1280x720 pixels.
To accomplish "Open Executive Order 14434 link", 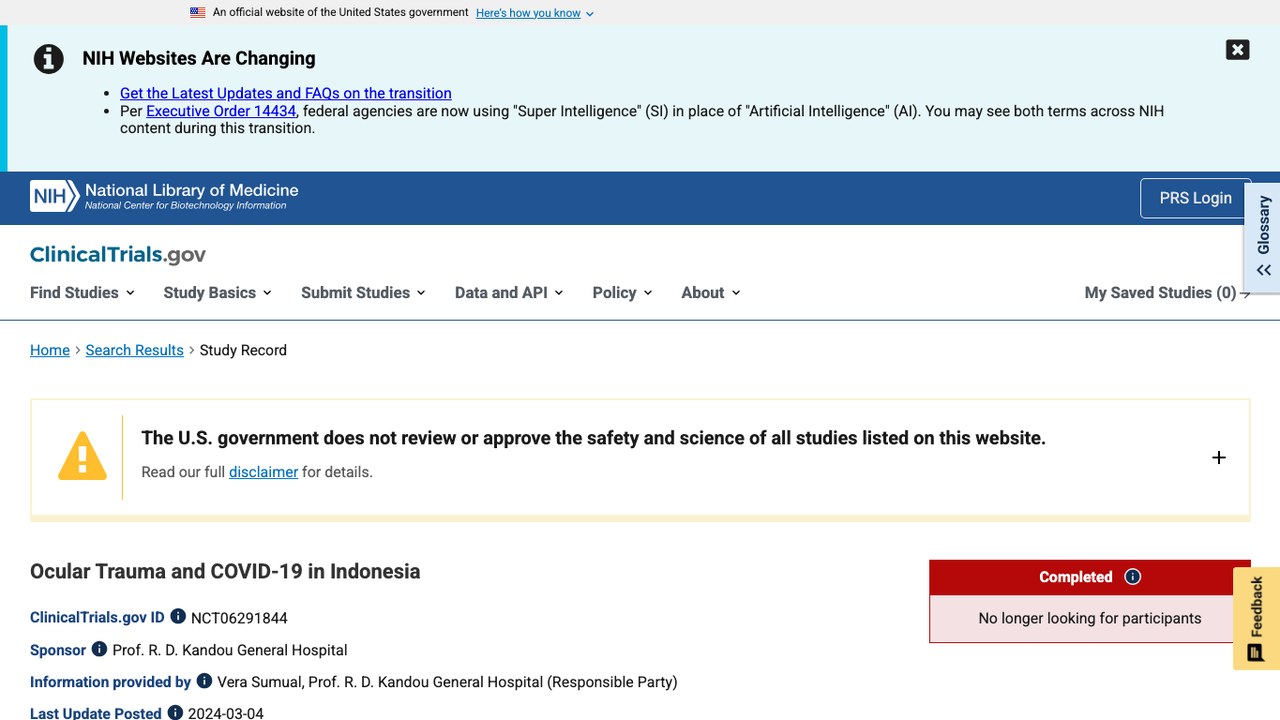I will pos(221,111).
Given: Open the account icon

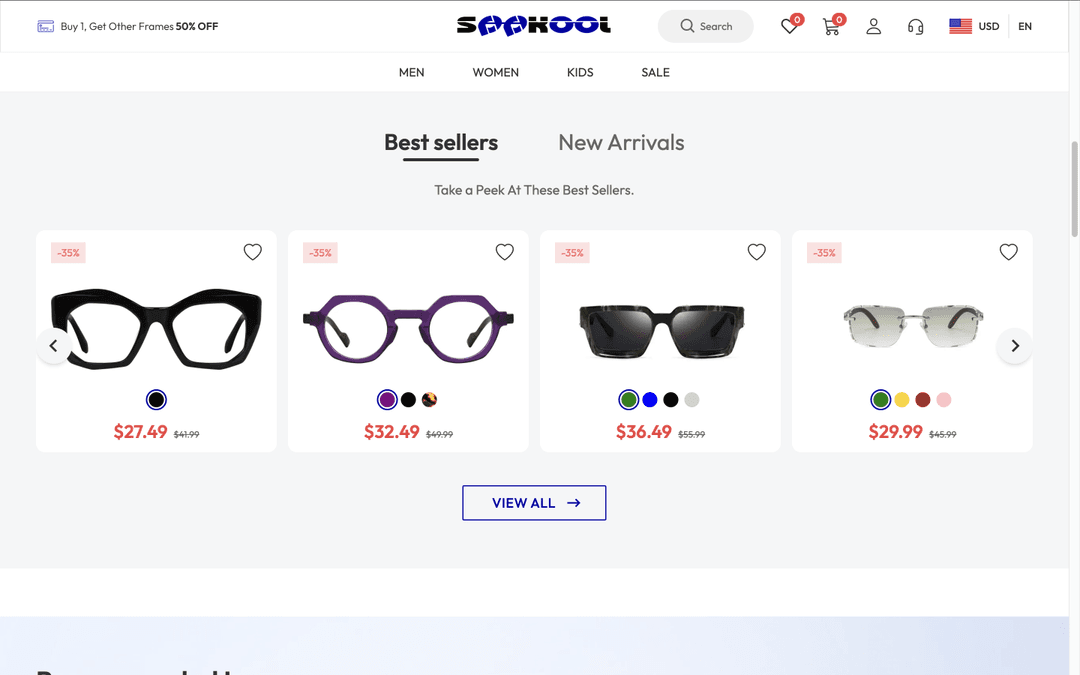Looking at the screenshot, I should [873, 26].
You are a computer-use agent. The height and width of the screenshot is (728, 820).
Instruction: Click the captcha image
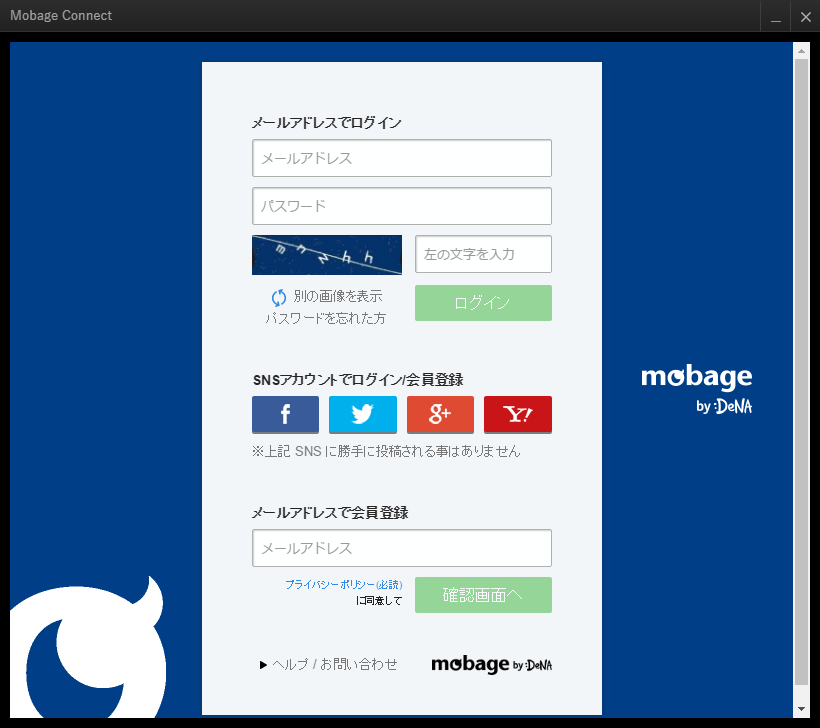(327, 255)
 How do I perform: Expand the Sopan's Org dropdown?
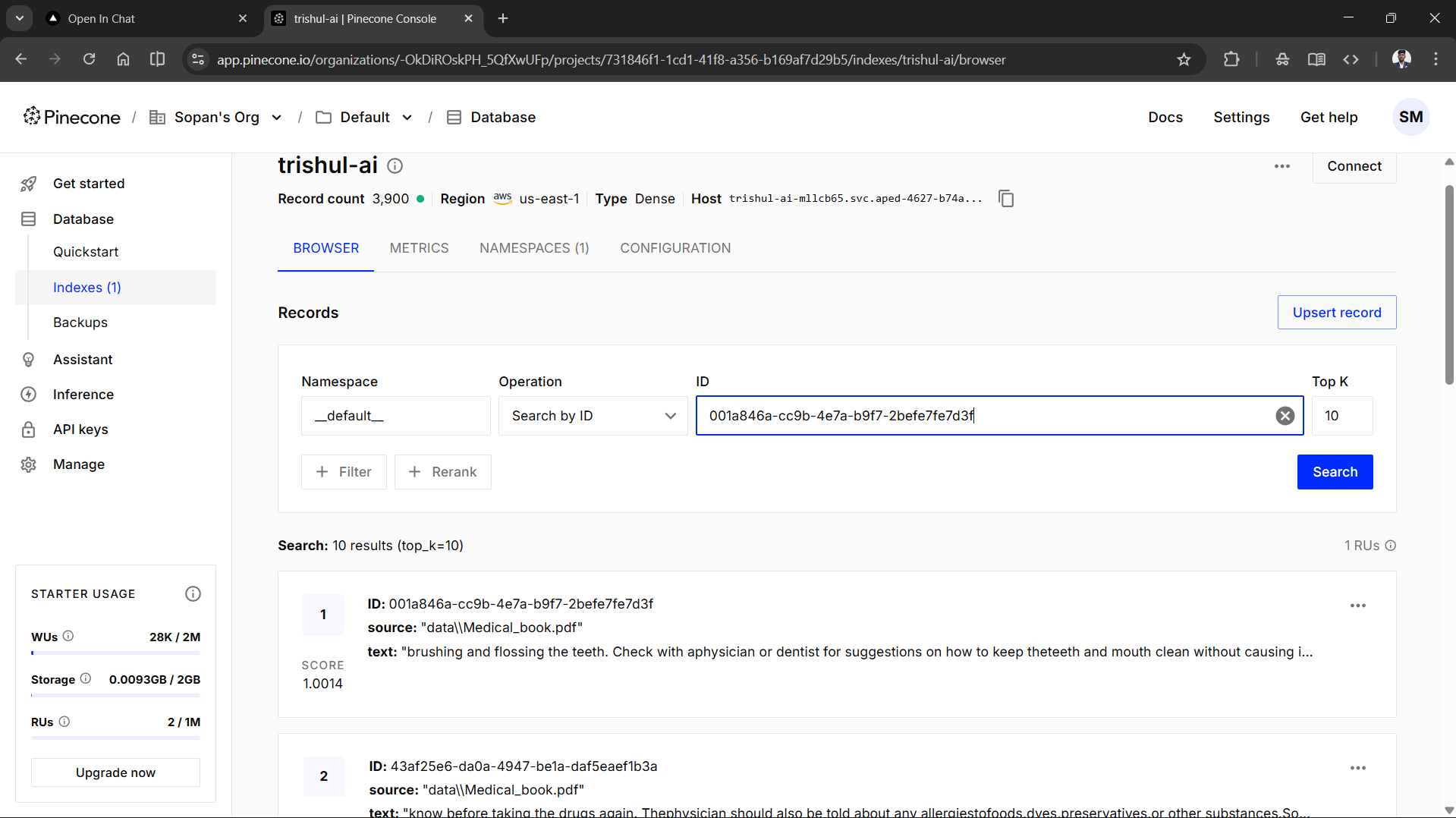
————————
Task to complete — Go to the line that contains "Instruction: Click the captcha image" and copy exactly from there through the last line of the records above, both included. Omit pictures.

Problem solution —
Instruction: Click the captcha image
(327, 255)
 How do I perform: Expand the Sopan's Org dropdown?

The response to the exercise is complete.